Iguales terrenos se propone transitar el recientemente creado Grupo de Puebla como alternativa al malogrado Foro de Sao Paulo, cuyo objetivo es ahora articular a los líderes progresistas con vocación de cambio y acción política, además de comprometidos con la integración y el desarrollo de la región hispanoamericana. Y para ello diseñarán programas que les permitan adueñarse del mañana, que frenen el avance de la derecha conservadora y que aseguren la preponderancia del fracasado modelo de Estado benefactor, en nombre de los derechos del hombre y el respeto de las diversidades, para lo cual también cabe preguntarse: ¿cuáles diversidades? ¿solo las que ellos unilateralmente reconocen como legítimas?
Uno de los copartícipes del Grupo de Puebla, el expresidente del gobierno español Rodríguez Zapatero, ha dicho recientemente: “Tenemos que hacer que China y, ojalá, la Unión Europea, muchos trabajamos en esta dirección, pongan a Estados Unidos en una posición imposible”. Es lo que algunos analistas califican de llamado a conspirar contra esa nación, una actitud reñida con los principios y valores de la democracia. Llamado que concuerda con el penoso acontecer y disturbios de los últimos días –dicen algunos que infiltrados por la izquierda radical–, originados en el acto de inaceptable violencia policial que cobró una vida en Minneapolis. ¿Dónde quedan las vidas de los mártires venezolanos caídos en las protestas de Caracas?
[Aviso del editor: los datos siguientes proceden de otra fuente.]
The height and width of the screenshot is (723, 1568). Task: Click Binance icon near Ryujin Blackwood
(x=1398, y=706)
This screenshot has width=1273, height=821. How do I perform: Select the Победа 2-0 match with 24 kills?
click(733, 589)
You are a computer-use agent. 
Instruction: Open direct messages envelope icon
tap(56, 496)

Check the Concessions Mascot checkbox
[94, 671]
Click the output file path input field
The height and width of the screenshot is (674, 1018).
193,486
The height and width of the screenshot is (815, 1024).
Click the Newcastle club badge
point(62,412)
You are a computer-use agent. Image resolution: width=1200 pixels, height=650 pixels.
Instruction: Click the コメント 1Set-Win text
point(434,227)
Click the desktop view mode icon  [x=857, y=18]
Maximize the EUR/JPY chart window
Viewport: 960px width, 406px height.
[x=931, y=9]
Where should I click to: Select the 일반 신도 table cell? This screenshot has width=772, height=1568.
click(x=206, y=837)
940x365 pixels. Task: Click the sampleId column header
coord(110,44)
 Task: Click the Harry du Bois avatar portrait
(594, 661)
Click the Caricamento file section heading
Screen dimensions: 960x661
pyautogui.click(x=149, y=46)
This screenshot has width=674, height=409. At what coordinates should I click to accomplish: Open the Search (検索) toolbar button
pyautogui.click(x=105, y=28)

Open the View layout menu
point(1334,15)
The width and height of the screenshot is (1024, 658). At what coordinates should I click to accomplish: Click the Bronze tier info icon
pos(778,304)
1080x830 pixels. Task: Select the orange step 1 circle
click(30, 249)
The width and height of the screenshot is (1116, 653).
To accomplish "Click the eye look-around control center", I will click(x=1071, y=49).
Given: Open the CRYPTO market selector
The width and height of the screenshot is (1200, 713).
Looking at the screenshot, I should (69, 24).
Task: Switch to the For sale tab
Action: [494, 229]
La tolerancia que con derecho reclaman algunos dirigentes moderados de izquierdas es una actitud que igualmente deben ellos observar en sus actuaciones políticas con líderes conservadores. No puede haber respeto y reconocimiento mutuo si no se practica la tolerancia desde ambos extremos del pensamiento y la acción política. Si el Grupo de Puebla –por citar nuevamente ese ejemplo– unifica líderes de las izquierdas radical y progresista –es lo que se dice de él–, será improbable que se desenvuelva en ambiente de tolerancia con quienes no comparten su ideología. Son estas las falacias e inconsistencias de las izquierdas que claman con emoción dolida por sus violados derechos fundamentales, mientras abrogan la libertad de quienes piensan distinto, aún antes de alcanzar posiciones de poder público.